**INSTRUCTIONS TO FOLLOW**
Copy out the entries exactly. Print them in full.

DATASET ENTRIES START

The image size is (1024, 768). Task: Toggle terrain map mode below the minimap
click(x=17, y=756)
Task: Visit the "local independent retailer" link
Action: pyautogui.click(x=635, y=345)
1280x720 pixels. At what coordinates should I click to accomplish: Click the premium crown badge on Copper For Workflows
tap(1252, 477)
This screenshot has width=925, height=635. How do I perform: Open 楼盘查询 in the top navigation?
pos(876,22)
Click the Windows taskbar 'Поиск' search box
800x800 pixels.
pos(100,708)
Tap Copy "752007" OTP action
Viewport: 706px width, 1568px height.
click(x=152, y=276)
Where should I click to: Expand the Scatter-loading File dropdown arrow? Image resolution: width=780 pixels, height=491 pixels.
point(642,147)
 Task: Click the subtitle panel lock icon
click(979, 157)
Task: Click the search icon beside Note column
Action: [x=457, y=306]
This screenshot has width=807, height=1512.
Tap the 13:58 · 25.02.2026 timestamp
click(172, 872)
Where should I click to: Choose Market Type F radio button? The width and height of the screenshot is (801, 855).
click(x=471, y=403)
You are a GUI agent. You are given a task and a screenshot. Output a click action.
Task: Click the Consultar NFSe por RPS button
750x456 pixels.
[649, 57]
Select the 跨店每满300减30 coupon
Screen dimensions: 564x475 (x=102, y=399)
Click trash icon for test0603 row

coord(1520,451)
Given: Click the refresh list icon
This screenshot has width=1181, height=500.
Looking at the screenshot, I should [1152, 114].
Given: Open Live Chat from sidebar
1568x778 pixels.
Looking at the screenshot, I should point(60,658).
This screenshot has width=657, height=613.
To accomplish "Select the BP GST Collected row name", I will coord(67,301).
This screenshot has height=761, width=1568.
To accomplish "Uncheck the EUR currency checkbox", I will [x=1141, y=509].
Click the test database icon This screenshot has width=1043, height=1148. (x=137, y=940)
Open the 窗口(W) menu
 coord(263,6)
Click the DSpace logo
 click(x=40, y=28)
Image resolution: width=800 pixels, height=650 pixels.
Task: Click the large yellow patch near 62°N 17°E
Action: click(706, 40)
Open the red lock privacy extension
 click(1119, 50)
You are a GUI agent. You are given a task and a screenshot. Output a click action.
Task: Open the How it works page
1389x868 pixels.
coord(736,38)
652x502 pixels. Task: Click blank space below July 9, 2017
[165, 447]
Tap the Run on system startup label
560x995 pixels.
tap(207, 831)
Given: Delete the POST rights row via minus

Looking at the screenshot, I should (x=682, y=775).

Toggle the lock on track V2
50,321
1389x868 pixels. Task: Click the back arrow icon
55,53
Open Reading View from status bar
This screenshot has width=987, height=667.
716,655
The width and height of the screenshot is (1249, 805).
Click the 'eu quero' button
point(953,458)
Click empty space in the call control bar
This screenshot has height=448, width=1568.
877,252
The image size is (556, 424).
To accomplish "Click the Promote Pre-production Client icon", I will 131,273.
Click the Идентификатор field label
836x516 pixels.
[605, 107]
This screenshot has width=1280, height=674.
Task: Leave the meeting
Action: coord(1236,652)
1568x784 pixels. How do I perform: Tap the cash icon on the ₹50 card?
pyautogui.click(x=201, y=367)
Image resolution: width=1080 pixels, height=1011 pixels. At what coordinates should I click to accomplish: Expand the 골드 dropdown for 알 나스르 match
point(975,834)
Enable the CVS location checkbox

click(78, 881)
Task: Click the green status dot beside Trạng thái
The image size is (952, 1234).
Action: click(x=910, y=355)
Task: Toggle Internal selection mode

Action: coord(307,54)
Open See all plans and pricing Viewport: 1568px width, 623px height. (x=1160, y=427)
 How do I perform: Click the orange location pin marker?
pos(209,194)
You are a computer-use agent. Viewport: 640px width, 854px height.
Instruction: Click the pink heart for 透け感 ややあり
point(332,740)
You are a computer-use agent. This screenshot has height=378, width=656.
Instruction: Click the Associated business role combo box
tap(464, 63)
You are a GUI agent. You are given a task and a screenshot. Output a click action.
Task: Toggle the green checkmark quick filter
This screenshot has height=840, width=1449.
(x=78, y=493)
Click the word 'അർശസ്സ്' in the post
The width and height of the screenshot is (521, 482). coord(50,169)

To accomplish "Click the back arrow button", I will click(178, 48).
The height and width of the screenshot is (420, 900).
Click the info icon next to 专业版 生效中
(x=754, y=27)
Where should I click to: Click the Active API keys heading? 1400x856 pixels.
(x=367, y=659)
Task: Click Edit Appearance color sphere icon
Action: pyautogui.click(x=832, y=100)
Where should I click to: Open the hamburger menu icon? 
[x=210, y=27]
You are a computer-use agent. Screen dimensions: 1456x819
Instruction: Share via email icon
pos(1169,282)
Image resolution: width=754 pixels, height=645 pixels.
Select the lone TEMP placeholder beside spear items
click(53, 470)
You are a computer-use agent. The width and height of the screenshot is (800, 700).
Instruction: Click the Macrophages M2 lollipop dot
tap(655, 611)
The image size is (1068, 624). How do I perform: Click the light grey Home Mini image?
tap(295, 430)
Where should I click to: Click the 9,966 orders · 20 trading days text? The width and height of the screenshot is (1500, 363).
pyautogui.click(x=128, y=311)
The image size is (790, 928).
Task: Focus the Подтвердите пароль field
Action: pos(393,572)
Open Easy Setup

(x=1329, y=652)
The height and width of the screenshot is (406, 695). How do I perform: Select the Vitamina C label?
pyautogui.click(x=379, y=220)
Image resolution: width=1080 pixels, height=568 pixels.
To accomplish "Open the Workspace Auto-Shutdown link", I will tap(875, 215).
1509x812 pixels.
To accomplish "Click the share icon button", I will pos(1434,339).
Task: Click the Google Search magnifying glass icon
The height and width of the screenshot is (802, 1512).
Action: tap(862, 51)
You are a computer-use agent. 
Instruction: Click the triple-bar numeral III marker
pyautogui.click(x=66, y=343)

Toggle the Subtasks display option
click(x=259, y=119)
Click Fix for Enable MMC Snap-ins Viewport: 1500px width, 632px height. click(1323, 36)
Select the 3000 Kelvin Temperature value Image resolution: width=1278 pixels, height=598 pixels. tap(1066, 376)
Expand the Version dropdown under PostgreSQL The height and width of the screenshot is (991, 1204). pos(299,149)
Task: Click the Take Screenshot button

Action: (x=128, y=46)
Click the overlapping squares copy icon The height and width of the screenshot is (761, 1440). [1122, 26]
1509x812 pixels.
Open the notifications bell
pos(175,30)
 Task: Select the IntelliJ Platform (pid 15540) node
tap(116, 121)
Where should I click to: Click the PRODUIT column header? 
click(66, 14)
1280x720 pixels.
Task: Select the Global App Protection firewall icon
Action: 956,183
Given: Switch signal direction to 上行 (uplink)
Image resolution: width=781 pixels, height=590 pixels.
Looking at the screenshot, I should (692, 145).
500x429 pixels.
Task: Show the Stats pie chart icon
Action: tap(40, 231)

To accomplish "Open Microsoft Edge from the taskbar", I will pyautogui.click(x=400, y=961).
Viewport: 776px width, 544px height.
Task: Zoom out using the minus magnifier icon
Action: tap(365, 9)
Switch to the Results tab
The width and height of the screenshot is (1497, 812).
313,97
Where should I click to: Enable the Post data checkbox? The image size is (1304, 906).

DATASET ENTRIES END

**EXPECTED ANSWER**
The image size is (1024, 768). Task: Toggle terrain map mode below the minimap
click(x=17, y=756)
Task: Visit the "local independent retailer" link
Action: pyautogui.click(x=635, y=345)
1280x720 pixels. At what coordinates should I click to accomplish: Click the premium crown badge on Copper For Workflows
tap(1252, 477)
This screenshot has width=925, height=635. How do I perform: Open 楼盘查询 in the top navigation?
pos(876,22)
Click the Windows taskbar 'Поиск' search box
800x800 pixels.
pos(100,708)
Tap Copy "752007" OTP action
Viewport: 706px width, 1568px height.
click(x=152, y=276)
Where should I click to: Expand the Scatter-loading File dropdown arrow? Image resolution: width=780 pixels, height=491 pixels.
point(642,147)
 Task: Click the subtitle panel lock icon
click(979, 157)
Task: Click the search icon beside Note column
Action: [x=457, y=306]
This screenshot has width=807, height=1512.
Tap the 13:58 · 25.02.2026 timestamp
click(172, 872)
Where should I click to: Choose Market Type F radio button? The width and height of the screenshot is (801, 855).
click(x=471, y=403)
You are a GUI agent. You are given a task and a screenshot. Output a click action.
Task: Click the Consultar NFSe por RPS button
750x456 pixels.
[649, 57]
Select the 跨店每满300减30 coupon
Screen dimensions: 564x475 (x=102, y=399)
Click trash icon for test0603 row

coord(1520,451)
Given: Click the refresh list icon
This screenshot has width=1181, height=500.
Looking at the screenshot, I should [1152, 114].
Given: Open Live Chat from sidebar
1568x778 pixels.
Looking at the screenshot, I should point(60,658).
This screenshot has width=657, height=613.
To accomplish "Select the BP GST Collected row name", I will coord(67,301).
This screenshot has height=761, width=1568.
To accomplish "Uncheck the EUR currency checkbox", I will [x=1141, y=509].
Click the test database icon This screenshot has width=1043, height=1148. (x=137, y=940)
Open the 窗口(W) menu
 coord(263,6)
Click the DSpace logo
 click(x=40, y=28)
Image resolution: width=800 pixels, height=650 pixels.
Task: Click the large yellow patch near 62°N 17°E
Action: click(706, 40)
Open the red lock privacy extension
 click(1119, 50)
You are a GUI agent. You are given a task and a screenshot. Output a click action.
Task: Open the How it works page
1389x868 pixels.
coord(736,38)
652x502 pixels. Task: Click blank space below July 9, 2017
[165, 447]
Tap the Run on system startup label
560x995 pixels.
tap(207, 831)
Given: Delete the POST rights row via minus

Looking at the screenshot, I should (x=682, y=775).

Toggle the lock on track V2
50,321
1389x868 pixels. Task: Click the back arrow icon
55,53
Open Reading View from status bar
This screenshot has width=987, height=667.
716,655
The width and height of the screenshot is (1249, 805).
Click the 'eu quero' button
point(953,458)
Click empty space in the call control bar
This screenshot has height=448, width=1568.
877,252
The image size is (556, 424).
To accomplish "Click the Promote Pre-production Client icon", I will 131,273.
Click the Идентификатор field label
836x516 pixels.
[605, 107]
This screenshot has width=1280, height=674.
Task: Leave the meeting
Action: coord(1236,652)
1568x784 pixels. How do I perform: Tap the cash icon on the ₹50 card?
pyautogui.click(x=201, y=367)
Image resolution: width=1080 pixels, height=1011 pixels. At what coordinates should I click to accomplish: Expand the 골드 dropdown for 알 나스르 match
point(975,834)
Enable the CVS location checkbox

click(78, 881)
Task: Click the green status dot beside Trạng thái
The image size is (952, 1234).
Action: click(x=910, y=355)
Task: Toggle Internal selection mode

Action: coord(307,54)
Open See all plans and pricing Viewport: 1568px width, 623px height. (x=1160, y=427)
 How do I perform: Click the orange location pin marker?
pos(209,194)
You are a computer-use agent. Viewport: 640px width, 854px height.
Instruction: Click the pink heart for 透け感 ややあり
point(332,740)
You are a computer-use agent. This screenshot has height=378, width=656.
Instruction: Click the Associated business role combo box
tap(464, 63)
You are a GUI agent. You are given a task and a screenshot. Output a click action.
Task: Toggle the green checkmark quick filter
This screenshot has height=840, width=1449.
(x=78, y=493)
Click the word 'അർശസ്സ്' in the post
The width and height of the screenshot is (521, 482). coord(50,169)

To accomplish "Click the back arrow button", I will click(178, 48).
The height and width of the screenshot is (420, 900).
Click the info icon next to 专业版 生效中
(x=754, y=27)
Where should I click to: Click the Active API keys heading? 1400x856 pixels.
(x=367, y=659)
Task: Click Edit Appearance color sphere icon
Action: pyautogui.click(x=832, y=100)
Where should I click to: Open the hamburger menu icon? 
[x=210, y=27]
You are a computer-use agent. Screen dimensions: 1456x819
Instruction: Share via email icon
pos(1169,282)
Image resolution: width=754 pixels, height=645 pixels.
Select the lone TEMP placeholder beside spear items
click(53, 470)
You are a computer-use agent. The width and height of the screenshot is (800, 700).
Instruction: Click the Macrophages M2 lollipop dot
tap(655, 611)
The image size is (1068, 624). How do I perform: Click the light grey Home Mini image?
tap(295, 430)
Where should I click to: Click the 9,966 orders · 20 trading days text? The width and height of the screenshot is (1500, 363).
pyautogui.click(x=128, y=311)
The image size is (790, 928).
Task: Focus the Подтвердите пароль field
Action: pos(393,572)
Open Easy Setup

(x=1329, y=652)
The height and width of the screenshot is (406, 695). How do I perform: Select the Vitamina C label?
pyautogui.click(x=379, y=220)
Image resolution: width=1080 pixels, height=568 pixels.
To accomplish "Open the Workspace Auto-Shutdown link", I will tap(875, 215).
1509x812 pixels.
To accomplish "Click the share icon button", I will pos(1434,339).
Task: Click the Google Search magnifying glass icon
The height and width of the screenshot is (802, 1512).
Action: tap(862, 51)
You are a computer-use agent. 
Instruction: Click the triple-bar numeral III marker
pyautogui.click(x=66, y=343)

Toggle the Subtasks display option
click(x=259, y=119)
Click Fix for Enable MMC Snap-ins Viewport: 1500px width, 632px height. click(1323, 36)
Select the 3000 Kelvin Temperature value Image resolution: width=1278 pixels, height=598 pixels. tap(1066, 376)
Expand the Version dropdown under PostgreSQL The height and width of the screenshot is (991, 1204). pos(299,149)
Task: Click the Take Screenshot button

Action: (x=128, y=46)
Click the overlapping squares copy icon The height and width of the screenshot is (761, 1440). [1122, 26]
1509x812 pixels.
Open the notifications bell
pos(175,30)
 Task: Select the IntelliJ Platform (pid 15540) node
tap(116, 121)
Where should I click to: Click the PRODUIT column header? 
click(66, 14)
1280x720 pixels.
Task: Select the Global App Protection firewall icon
Action: 956,183
Given: Switch signal direction to 上行 (uplink)
Image resolution: width=781 pixels, height=590 pixels.
Looking at the screenshot, I should (692, 145).
500x429 pixels.
Task: Show the Stats pie chart icon
Action: tap(40, 231)

To accomplish "Open Microsoft Edge from the taskbar", I will pyautogui.click(x=400, y=961).
Viewport: 776px width, 544px height.
Task: Zoom out using the minus magnifier icon
Action: tap(365, 9)
Switch to the Results tab
The width and height of the screenshot is (1497, 812).
313,97
Where should I click to: Enable the Post data checkbox? The image size is (1304, 906).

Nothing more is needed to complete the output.